● PROBLEM STATEMENT: All the data below should be printed again without a single difference.

§

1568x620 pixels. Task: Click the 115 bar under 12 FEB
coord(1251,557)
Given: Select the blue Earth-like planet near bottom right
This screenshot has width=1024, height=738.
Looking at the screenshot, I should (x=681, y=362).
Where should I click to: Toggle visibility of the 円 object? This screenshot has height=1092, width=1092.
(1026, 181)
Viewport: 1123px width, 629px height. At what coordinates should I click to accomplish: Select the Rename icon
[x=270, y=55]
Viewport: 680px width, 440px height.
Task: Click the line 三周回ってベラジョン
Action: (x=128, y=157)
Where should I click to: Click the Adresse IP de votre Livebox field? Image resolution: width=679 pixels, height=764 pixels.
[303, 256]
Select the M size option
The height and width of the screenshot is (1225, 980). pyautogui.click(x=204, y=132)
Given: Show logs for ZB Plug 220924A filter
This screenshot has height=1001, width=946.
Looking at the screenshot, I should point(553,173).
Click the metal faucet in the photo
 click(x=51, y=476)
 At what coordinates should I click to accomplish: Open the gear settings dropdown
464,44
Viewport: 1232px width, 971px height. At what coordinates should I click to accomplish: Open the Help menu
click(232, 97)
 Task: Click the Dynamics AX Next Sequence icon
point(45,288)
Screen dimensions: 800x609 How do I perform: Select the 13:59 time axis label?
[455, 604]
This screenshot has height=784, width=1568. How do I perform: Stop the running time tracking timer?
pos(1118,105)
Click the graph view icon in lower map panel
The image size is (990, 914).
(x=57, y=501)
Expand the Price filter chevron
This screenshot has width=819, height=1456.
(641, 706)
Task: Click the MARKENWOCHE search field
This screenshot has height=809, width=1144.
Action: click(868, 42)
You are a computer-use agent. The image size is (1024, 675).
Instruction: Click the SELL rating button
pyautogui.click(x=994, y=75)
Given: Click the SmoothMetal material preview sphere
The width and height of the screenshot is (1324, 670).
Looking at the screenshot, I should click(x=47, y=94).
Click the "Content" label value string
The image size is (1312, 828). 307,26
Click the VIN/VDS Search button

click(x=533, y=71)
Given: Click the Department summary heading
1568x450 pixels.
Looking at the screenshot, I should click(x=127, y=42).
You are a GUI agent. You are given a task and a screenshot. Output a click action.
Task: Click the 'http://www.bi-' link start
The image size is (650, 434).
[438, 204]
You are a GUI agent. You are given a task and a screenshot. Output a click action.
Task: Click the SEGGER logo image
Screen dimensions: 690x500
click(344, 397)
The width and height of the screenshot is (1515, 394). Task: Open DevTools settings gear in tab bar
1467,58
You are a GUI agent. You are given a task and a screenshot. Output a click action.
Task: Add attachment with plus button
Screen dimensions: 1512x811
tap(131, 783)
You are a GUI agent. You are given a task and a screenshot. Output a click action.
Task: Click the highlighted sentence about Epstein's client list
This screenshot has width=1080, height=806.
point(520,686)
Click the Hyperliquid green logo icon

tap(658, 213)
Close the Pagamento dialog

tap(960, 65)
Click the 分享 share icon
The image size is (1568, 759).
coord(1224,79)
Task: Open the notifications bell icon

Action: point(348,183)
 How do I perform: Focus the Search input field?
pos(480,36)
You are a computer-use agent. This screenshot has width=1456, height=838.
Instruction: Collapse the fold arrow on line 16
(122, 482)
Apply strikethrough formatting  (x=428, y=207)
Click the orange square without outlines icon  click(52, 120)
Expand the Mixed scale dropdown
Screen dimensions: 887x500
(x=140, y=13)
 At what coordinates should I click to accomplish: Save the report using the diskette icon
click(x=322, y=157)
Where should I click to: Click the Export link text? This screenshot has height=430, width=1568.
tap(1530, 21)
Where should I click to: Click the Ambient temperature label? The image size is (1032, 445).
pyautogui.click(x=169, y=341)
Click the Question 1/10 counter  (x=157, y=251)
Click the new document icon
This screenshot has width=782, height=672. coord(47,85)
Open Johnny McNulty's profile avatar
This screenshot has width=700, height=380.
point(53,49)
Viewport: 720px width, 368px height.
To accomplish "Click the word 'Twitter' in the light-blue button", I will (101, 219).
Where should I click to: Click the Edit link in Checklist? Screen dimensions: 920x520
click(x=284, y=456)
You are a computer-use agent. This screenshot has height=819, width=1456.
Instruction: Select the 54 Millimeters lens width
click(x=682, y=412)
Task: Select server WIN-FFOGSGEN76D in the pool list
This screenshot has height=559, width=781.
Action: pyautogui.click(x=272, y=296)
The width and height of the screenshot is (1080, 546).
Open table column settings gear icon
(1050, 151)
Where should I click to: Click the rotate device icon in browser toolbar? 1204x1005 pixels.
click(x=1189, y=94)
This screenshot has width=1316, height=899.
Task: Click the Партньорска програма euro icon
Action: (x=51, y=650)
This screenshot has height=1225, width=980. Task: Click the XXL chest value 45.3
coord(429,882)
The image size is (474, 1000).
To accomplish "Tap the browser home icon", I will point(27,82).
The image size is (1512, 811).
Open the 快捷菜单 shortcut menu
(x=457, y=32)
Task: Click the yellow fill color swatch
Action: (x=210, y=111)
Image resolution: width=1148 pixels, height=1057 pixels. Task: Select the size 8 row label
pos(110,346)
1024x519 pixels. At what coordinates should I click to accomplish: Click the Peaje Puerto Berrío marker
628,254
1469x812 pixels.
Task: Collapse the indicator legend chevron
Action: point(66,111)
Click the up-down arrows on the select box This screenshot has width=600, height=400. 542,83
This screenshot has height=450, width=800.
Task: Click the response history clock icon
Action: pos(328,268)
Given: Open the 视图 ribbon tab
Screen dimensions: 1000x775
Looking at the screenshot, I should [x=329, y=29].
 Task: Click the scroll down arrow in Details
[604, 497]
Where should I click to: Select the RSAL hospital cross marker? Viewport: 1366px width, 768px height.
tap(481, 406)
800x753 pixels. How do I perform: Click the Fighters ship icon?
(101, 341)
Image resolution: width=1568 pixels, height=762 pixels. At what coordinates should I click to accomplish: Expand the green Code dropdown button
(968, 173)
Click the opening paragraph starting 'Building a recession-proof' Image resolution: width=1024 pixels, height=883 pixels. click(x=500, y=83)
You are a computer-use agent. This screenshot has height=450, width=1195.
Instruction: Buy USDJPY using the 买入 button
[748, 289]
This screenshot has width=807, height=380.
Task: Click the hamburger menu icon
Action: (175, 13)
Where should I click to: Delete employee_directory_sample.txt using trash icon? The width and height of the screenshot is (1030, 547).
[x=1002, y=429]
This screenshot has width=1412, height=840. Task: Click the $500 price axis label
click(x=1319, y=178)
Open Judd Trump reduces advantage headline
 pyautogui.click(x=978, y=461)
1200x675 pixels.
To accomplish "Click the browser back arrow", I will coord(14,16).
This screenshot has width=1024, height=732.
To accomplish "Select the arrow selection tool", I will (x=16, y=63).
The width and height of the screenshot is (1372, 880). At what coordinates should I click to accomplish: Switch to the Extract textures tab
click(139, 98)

§

● ANSWER BELOW:
1568x620 pixels. Task: Click the 115 bar under 12 FEB
coord(1251,557)
Given: Select the blue Earth-like planet near bottom right
This screenshot has width=1024, height=738.
Looking at the screenshot, I should (x=681, y=362).
Where should I click to: Toggle visibility of the 円 object? This screenshot has height=1092, width=1092.
(1026, 181)
Viewport: 1123px width, 629px height. At what coordinates should I click to accomplish: Select the Rename icon
[x=270, y=55]
Viewport: 680px width, 440px height.
Task: Click the line 三周回ってベラジョン
Action: (x=128, y=157)
Where should I click to: Click the Adresse IP de votre Livebox field? Image resolution: width=679 pixels, height=764 pixels.
[303, 256]
Select the M size option
The height and width of the screenshot is (1225, 980). pyautogui.click(x=204, y=132)
Given: Show logs for ZB Plug 220924A filter
This screenshot has height=1001, width=946.
Looking at the screenshot, I should point(553,173).
Click the metal faucet in the photo
 click(x=51, y=476)
 At what coordinates should I click to accomplish: Open the gear settings dropdown
464,44
Viewport: 1232px width, 971px height. At what coordinates should I click to accomplish: Open the Help menu
click(232, 97)
 Task: Click the Dynamics AX Next Sequence icon
point(45,288)
Screen dimensions: 800x609 How do I perform: Select the 13:59 time axis label?
[455, 604]
This screenshot has height=784, width=1568. How do I perform: Stop the running time tracking timer?
pos(1118,105)
Click the graph view icon in lower map panel
The image size is (990, 914).
(x=57, y=501)
Expand the Price filter chevron
This screenshot has width=819, height=1456.
(641, 706)
Task: Click the MARKENWOCHE search field
This screenshot has height=809, width=1144.
Action: click(868, 42)
You are a computer-use agent. The image size is (1024, 675).
Instruction: Click the SELL rating button
pyautogui.click(x=994, y=75)
Given: Click the SmoothMetal material preview sphere
The width and height of the screenshot is (1324, 670).
Looking at the screenshot, I should click(x=47, y=94).
Click the "Content" label value string
The image size is (1312, 828). 307,26
Click the VIN/VDS Search button

click(x=533, y=71)
Given: Click the Department summary heading
1568x450 pixels.
Looking at the screenshot, I should click(x=127, y=42).
You are a GUI agent. You are given a task and a screenshot. Output a click action.
Task: Click the 'http://www.bi-' link start
The image size is (650, 434).
[438, 204]
You are a GUI agent. You are given a task and a screenshot. Output a click action.
Task: Click the SEGGER logo image
Screen dimensions: 690x500
click(344, 397)
The width and height of the screenshot is (1515, 394). Task: Open DevTools settings gear in tab bar
1467,58
You are a GUI agent. You are given a task and a screenshot. Output a click action.
Task: Add attachment with plus button
Screen dimensions: 1512x811
tap(131, 783)
You are a GUI agent. You are given a task and a screenshot. Output a click action.
Task: Click the highlighted sentence about Epstein's client list
This screenshot has width=1080, height=806.
point(520,686)
Click the Hyperliquid green logo icon

tap(658, 213)
Close the Pagamento dialog

tap(960, 65)
Click the 分享 share icon
The image size is (1568, 759).
coord(1224,79)
Task: Open the notifications bell icon

Action: point(348,183)
 How do I perform: Focus the Search input field?
pos(480,36)
You are a computer-use agent. This screenshot has width=1456, height=838.
Instruction: Collapse the fold arrow on line 16
(122, 482)
Apply strikethrough formatting  (x=428, y=207)
Click the orange square without outlines icon  click(52, 120)
Expand the Mixed scale dropdown
Screen dimensions: 887x500
(x=140, y=13)
 At what coordinates should I click to accomplish: Save the report using the diskette icon
click(x=322, y=157)
Where should I click to: Click the Export link text? This screenshot has height=430, width=1568.
tap(1530, 21)
Where should I click to: Click the Ambient temperature label? The image size is (1032, 445).
pyautogui.click(x=169, y=341)
Click the Question 1/10 counter  (x=157, y=251)
Click the new document icon
This screenshot has width=782, height=672. coord(47,85)
Open Johnny McNulty's profile avatar
This screenshot has width=700, height=380.
point(53,49)
Viewport: 720px width, 368px height.
To accomplish "Click the word 'Twitter' in the light-blue button", I will (101, 219).
Where should I click to: Click the Edit link in Checklist? Screen dimensions: 920x520
click(x=284, y=456)
You are a computer-use agent. This screenshot has height=819, width=1456.
Instruction: Select the 54 Millimeters lens width
click(x=682, y=412)
Task: Select server WIN-FFOGSGEN76D in the pool list
This screenshot has height=559, width=781.
Action: pyautogui.click(x=272, y=296)
The width and height of the screenshot is (1080, 546).
Open table column settings gear icon
(1050, 151)
Where should I click to: Click the rotate device icon in browser toolbar? 1204x1005 pixels.
click(x=1189, y=94)
This screenshot has width=1316, height=899.
Task: Click the Партньорска програма euro icon
Action: (x=51, y=650)
This screenshot has height=1225, width=980. Task: Click the XXL chest value 45.3
coord(429,882)
The image size is (474, 1000).
To accomplish "Tap the browser home icon", I will point(27,82).
The image size is (1512, 811).
Open the 快捷菜单 shortcut menu
(x=457, y=32)
Task: Click the yellow fill color swatch
Action: (x=210, y=111)
Image resolution: width=1148 pixels, height=1057 pixels. Task: Select the size 8 row label
pos(110,346)
1024x519 pixels. At what coordinates should I click to accomplish: Click the Peaje Puerto Berrío marker
628,254
1469x812 pixels.
Task: Collapse the indicator legend chevron
Action: point(66,111)
Click the up-down arrows on the select box This screenshot has width=600, height=400. 542,83
This screenshot has height=450, width=800.
Task: Click the response history clock icon
Action: pos(328,268)
Given: Open the 视图 ribbon tab
Screen dimensions: 1000x775
Looking at the screenshot, I should [x=329, y=29].
 Task: Click the scroll down arrow in Details
[604, 497]
Where should I click to: Select the RSAL hospital cross marker? Viewport: 1366px width, 768px height.
tap(481, 406)
800x753 pixels. How do I perform: Click the Fighters ship icon?
(101, 341)
Image resolution: width=1568 pixels, height=762 pixels. At what coordinates should I click to accomplish: Expand the green Code dropdown button
(968, 173)
Click the opening paragraph starting 'Building a recession-proof' Image resolution: width=1024 pixels, height=883 pixels. click(x=500, y=83)
You are a computer-use agent. This screenshot has height=450, width=1195.
Instruction: Buy USDJPY using the 买入 button
[748, 289]
This screenshot has width=807, height=380.
Task: Click the hamburger menu icon
Action: (175, 13)
Where should I click to: Delete employee_directory_sample.txt using trash icon? The width and height of the screenshot is (1030, 547).
[x=1002, y=429]
This screenshot has width=1412, height=840. Task: Click the $500 price axis label
click(x=1319, y=178)
Open Judd Trump reduces advantage headline
 pyautogui.click(x=978, y=461)
1200x675 pixels.
To accomplish "Click the browser back arrow", I will coord(14,16).
This screenshot has width=1024, height=732.
To accomplish "Select the arrow selection tool", I will (x=16, y=63).
The width and height of the screenshot is (1372, 880). At what coordinates should I click to accomplish: Switch to the Extract textures tab
click(139, 98)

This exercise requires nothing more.